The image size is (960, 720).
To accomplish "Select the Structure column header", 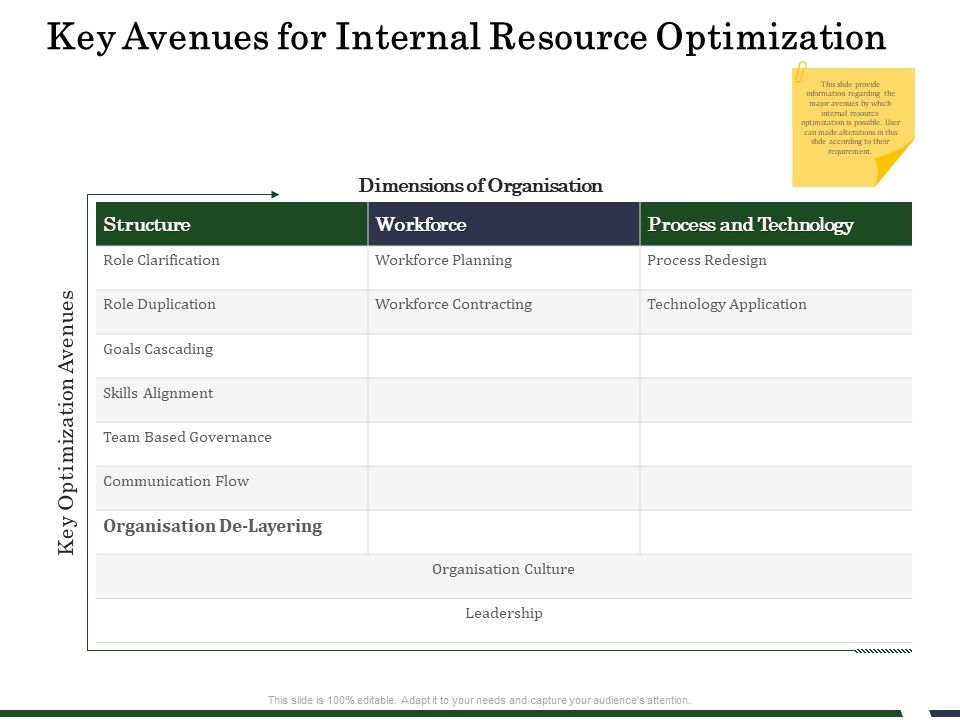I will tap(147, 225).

--

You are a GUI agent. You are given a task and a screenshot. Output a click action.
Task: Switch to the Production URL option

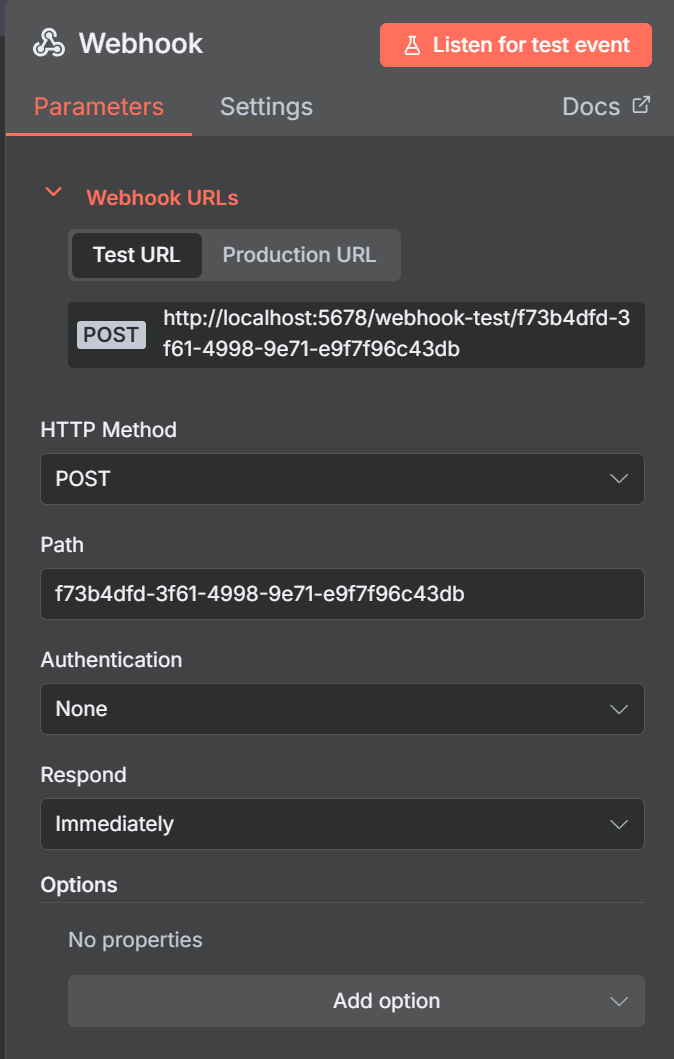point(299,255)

== YOUR OBJECTIVE ==
From the lines above, keep only those that contain the word "action" and copy each one out.

== PROBLEM SOLUTION ==
You are a GUI agent. You are given a task and a screenshot. Output a click action.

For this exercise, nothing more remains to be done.